Analytical study of RUNX1-RUNXT1, PML-RARA, CBFB-MYH11, BCR-ABL1p210, and KMT2-MLLT3 in Mexican children with acute myeloid leukemia: A multicenter study of the Mexican interinstitutional group for the identification of the causes of childhood leukemia (MIGICCL)

Introduction

The Acute myeloid leukemia (AML) represents ∼20% of acute leukemia cases in children and 80% in adults (1). Although AML in children and adolescents does not affect a great number of patients, its lethality is the highest amongst those of acute leukemias, with a global 5-year net survival of ∼42.9% and a maximum achievable survival of 73.1% (2). Among Hispanics, the population of Mexico City has one of the highest incidence rates, with an adjusted average annual incidence rate of 8.18 per million for children under the age of 15 years, which has been increasing for the last 10 years (3, 4).

The five most common chromosomal translocations in patients with AML are t(8;21), t(15;17), inv(16), der(11), and t(9;22), which encode the fusion genes RUNX1-RUNXT1 (AML1-ETO), PML-RARA, CBFB-MYH11, MLL-fusions, and BCR-ABL1, respectively (5). The identification of which is useful for stratifying patients, revealing prognoses, and making decisions regarding treatment protocols (5). The frequency of this fusion genes in pediatric patients is ∼50%, which is much higher than that in adults (6–9), and their individual frequencies range from 3 to 20% (5). Patients with AML1-ETO, PML-RARA, and CBFB-MYH11 tend to have favorable outcomes; therefore, they are not recommended for stem cell transplantation at first complete remission (5). By contrast, patients who harbor MLL fusion genes tend to have intermediate to poor prognoses (10). Importantly, the WHO classification categorizes the specific fusion gene MLL-AF9 as an entity and recommends that the partners in the variant MLL fusion genes should be identified; however, MLL-AF9 is one of the most common fusion gene presented in patients with AML (10, 11). The presence of BCR-ABL1 in de novo AML cases appears to be a rare disease subtype (0.5%–3%) that is apparently related to induction failures and relapses (12).

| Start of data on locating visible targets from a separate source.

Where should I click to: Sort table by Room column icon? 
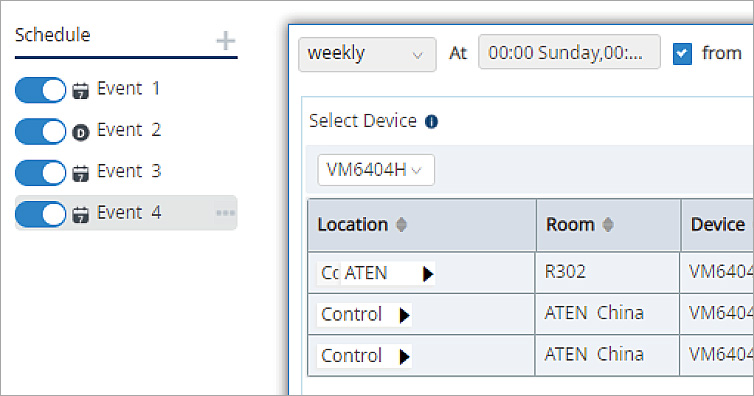click(x=608, y=224)
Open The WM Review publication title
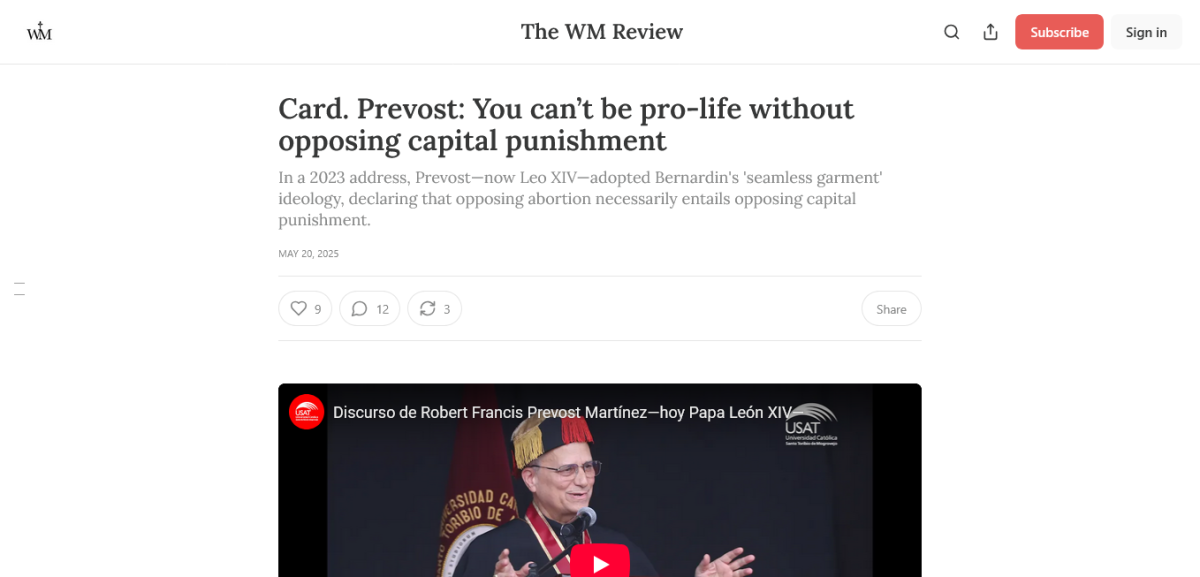This screenshot has height=577, width=1200. pos(602,32)
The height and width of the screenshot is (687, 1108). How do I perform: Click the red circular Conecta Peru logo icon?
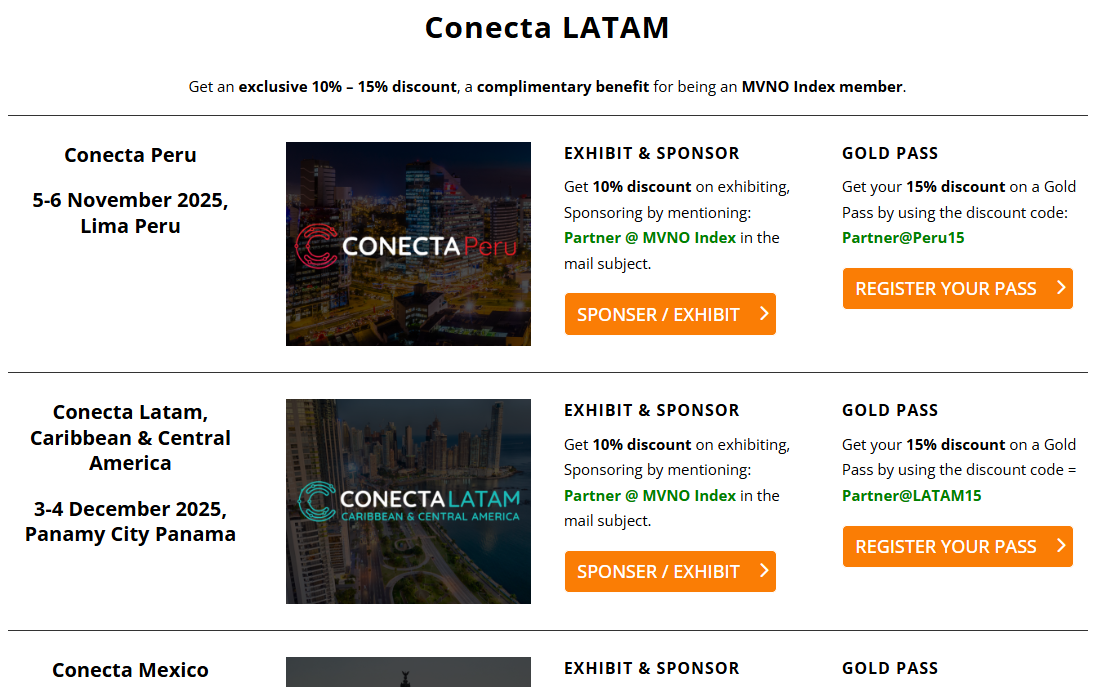[x=315, y=246]
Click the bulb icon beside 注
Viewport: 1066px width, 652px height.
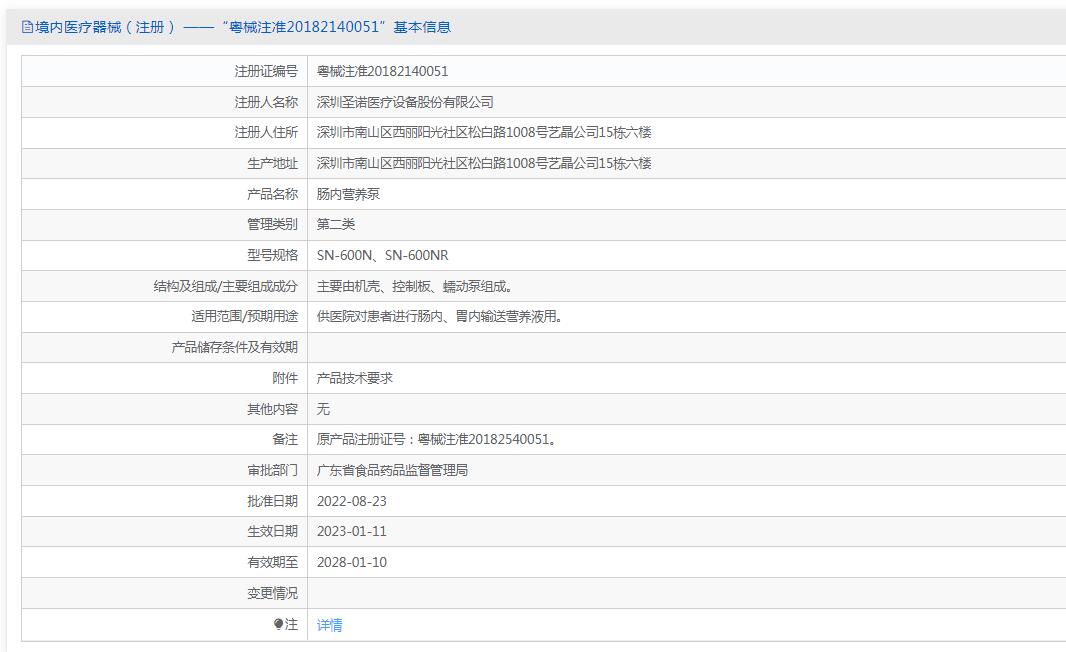coord(278,623)
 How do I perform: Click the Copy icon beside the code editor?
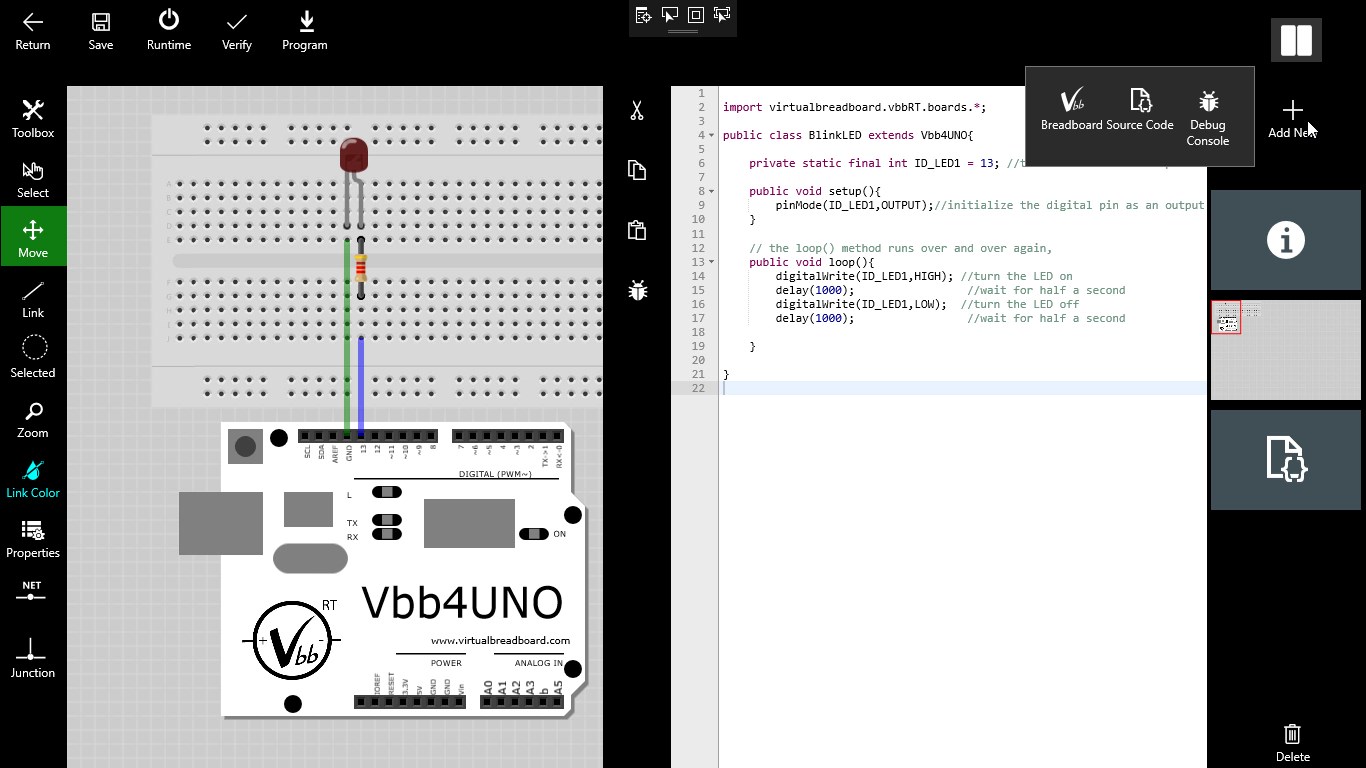tap(637, 170)
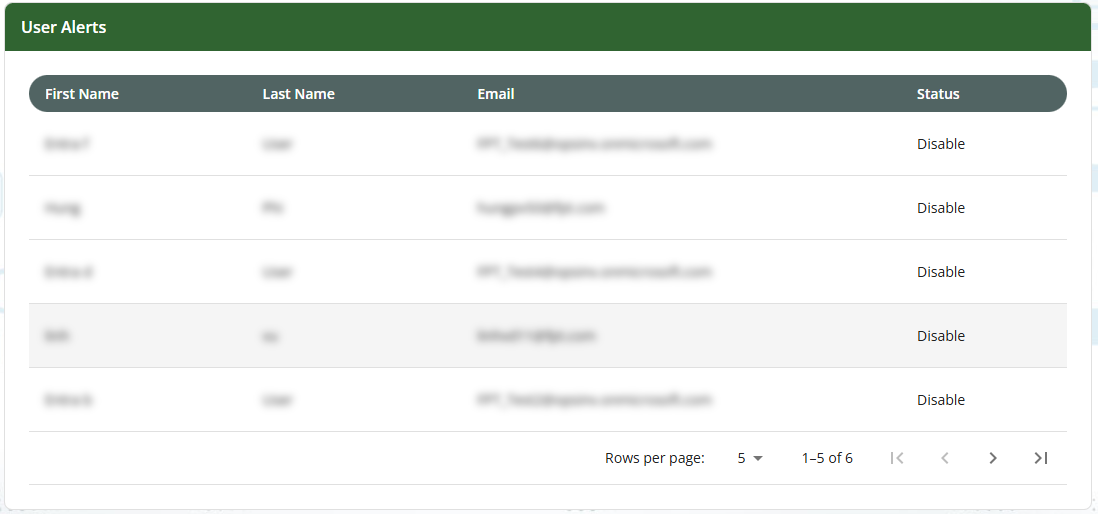Click the last name in the second row
The width and height of the screenshot is (1098, 514).
click(x=268, y=208)
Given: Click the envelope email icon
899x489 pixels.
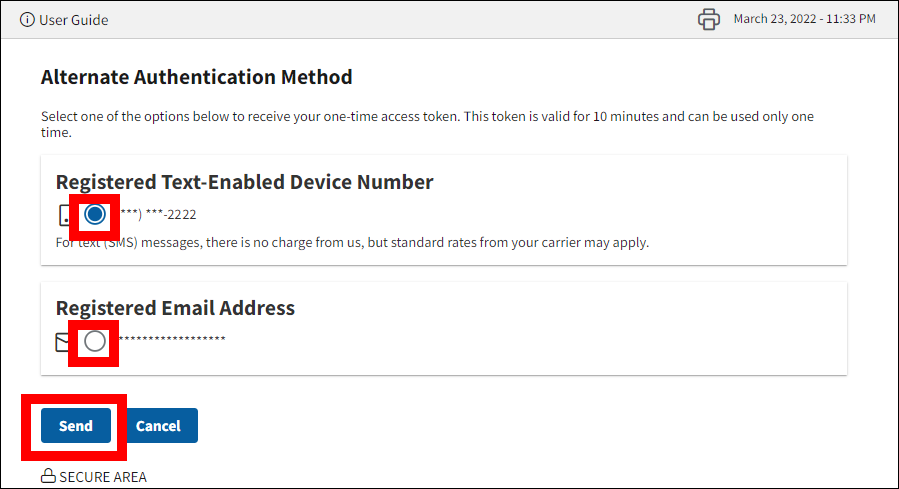Looking at the screenshot, I should pyautogui.click(x=62, y=342).
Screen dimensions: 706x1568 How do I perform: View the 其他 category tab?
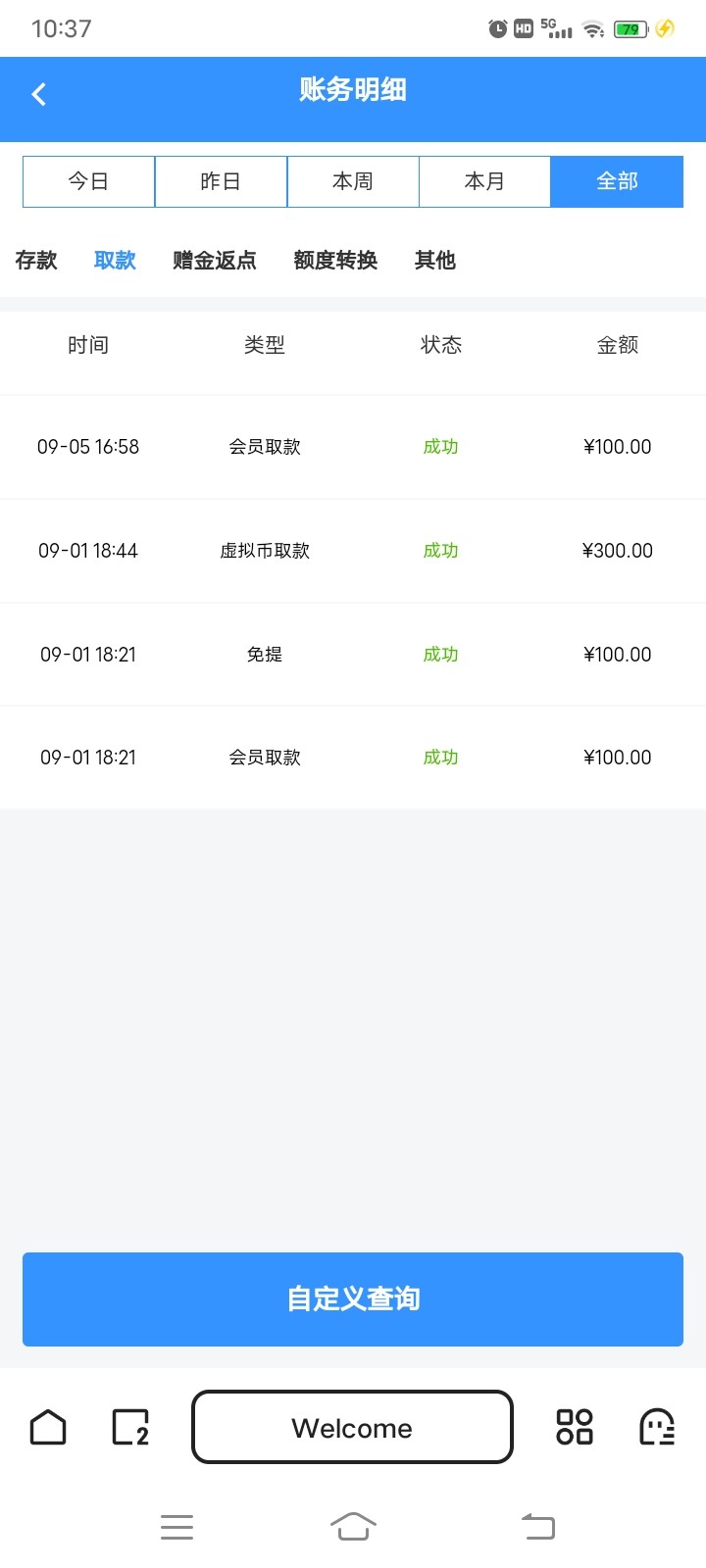click(435, 261)
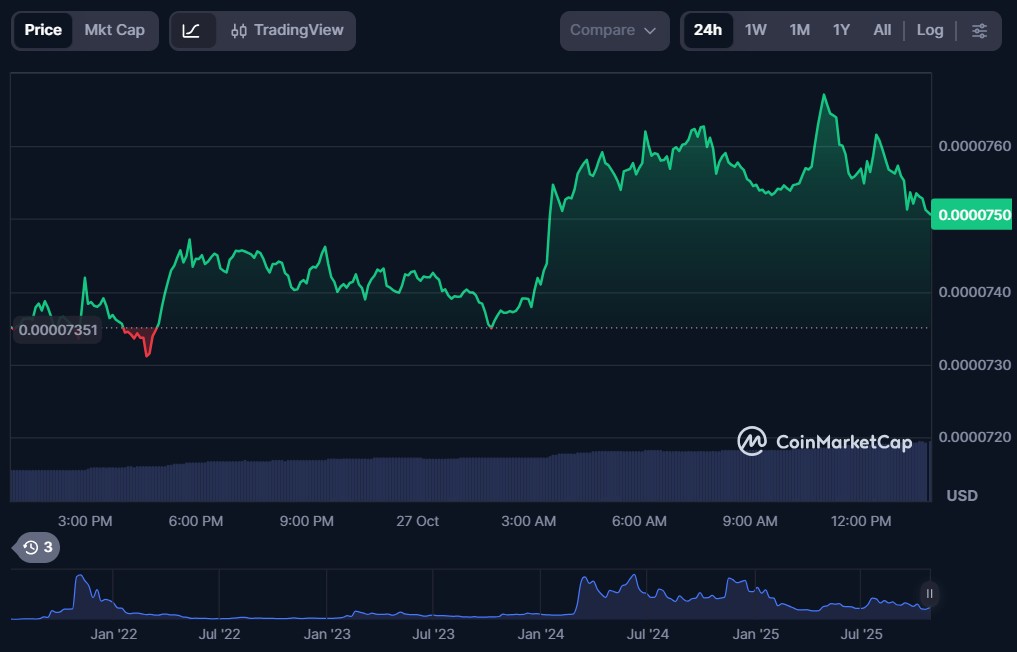Screen dimensions: 1017x652
Task: Switch chart to Mkt Cap view
Action: coord(114,30)
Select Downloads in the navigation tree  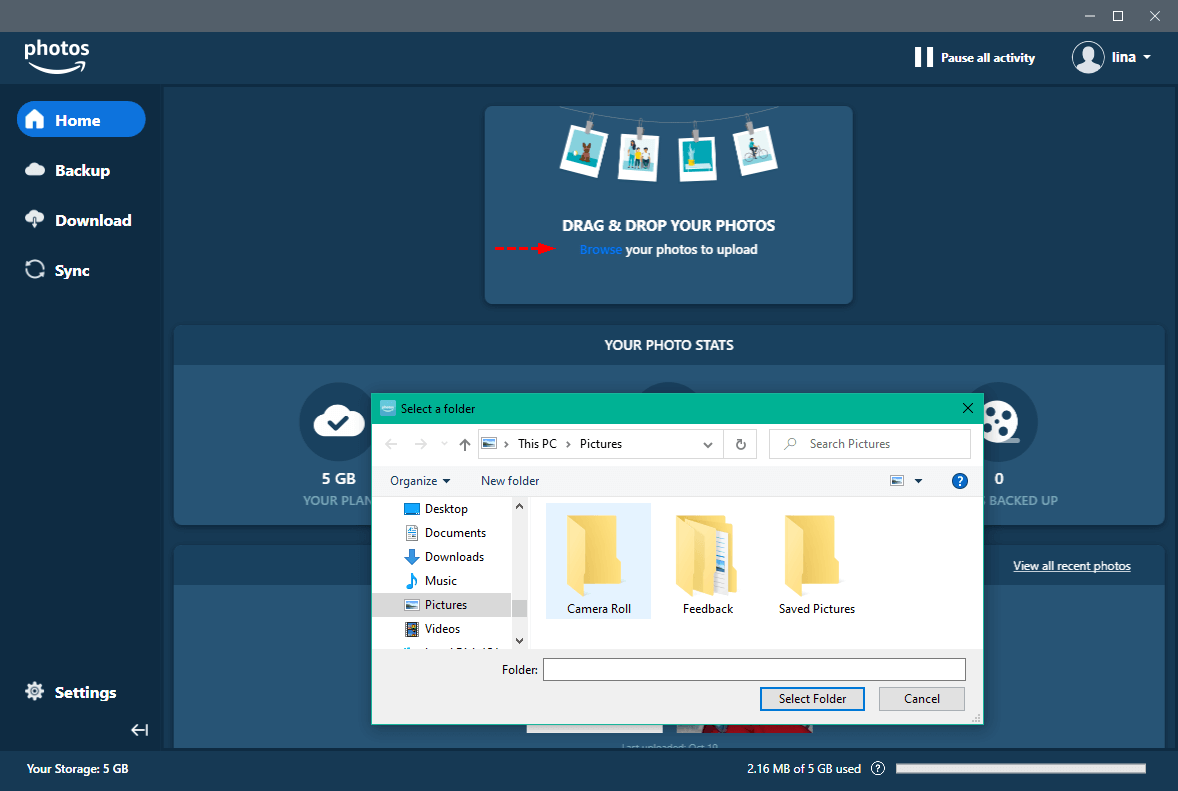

Despite its manifest clinical relevance, the distribution of these fusion genes in the pediatric population in Mexico with AML is largely unknown. Studies performed in Mexican patients have been conducted with small population sizes or have been limited to specific fusion genes, such as AML1-ETO or PML-RARA (13–15). Regarding CBFB-MYH11, MLL fusions, or BCR-ABL1, there are no data, or the few studies performed have considered patients from individual hospitals without population-level information (13–16). Given the high incidence of AML in Mexican children, as well as the importance of knowing the epidemiological behavior of AML1-ETO, PML-RARA, CBFB-MYH11, MLL-AF9, and BCR-ABL1^p210 for diagnosis and best treatment selection, the aims of this multicenter study performed by the Mexican Interinstitutional Group for the Identification of the Causes of Childhood Leukemia (MIGICCL) were to determine the frequencies of these five common fusion genes in children with AML from Mexico City. Additionally, we explored their impact in mortality during the first year of treatment.

Materials and methods

Patients, hospitals, and clinical data

A total of 77 children under 18 years old newly diagnosed with AML were recruited between January 2019 and June 2021, from nine hospitals belonged to four Mexican Health Institutions: (1) Secretaría de Salud del Distrito Federal (Hospital Pediátrico de Moctezuma), (2) Instituto de Seguridad Social al Servicio de los Trabajadores del Estado (Hospital Regional No. 1 de Octubre and Centro Médico Nacional 20 de Noviembre), (3) Secretaría de Salud (Hospital General de México Dr. Eduardo Liceaga, Hospital Infantil de México Federico Gómez, and Hospital Juárez de México), and (4) Instituto Mexicano del Seguro Social (Hospital de Pediatría, Centro Médico Nacional Siglo XXI, Centro Médico Nacional La Raza, and Hospital General Regional No. 1 Carlos Mac Gregor Sánchez Navarro). Information regarding sex, age, white blood cell (WBC) count at diagnosis, morphological subtype, and immunophenotype was collected from the patients' clinical records. Patients were treated with protocols PETHEMA-APL05 (n = 13), NOPHO-AML93 (n = 18), BFM-2001 (n = 20), or BFM-1998 (n = 26), were categorized into the age groups: infants <2 years; children: 2 to <13 years; and adolescents: 13 to <18 years (17).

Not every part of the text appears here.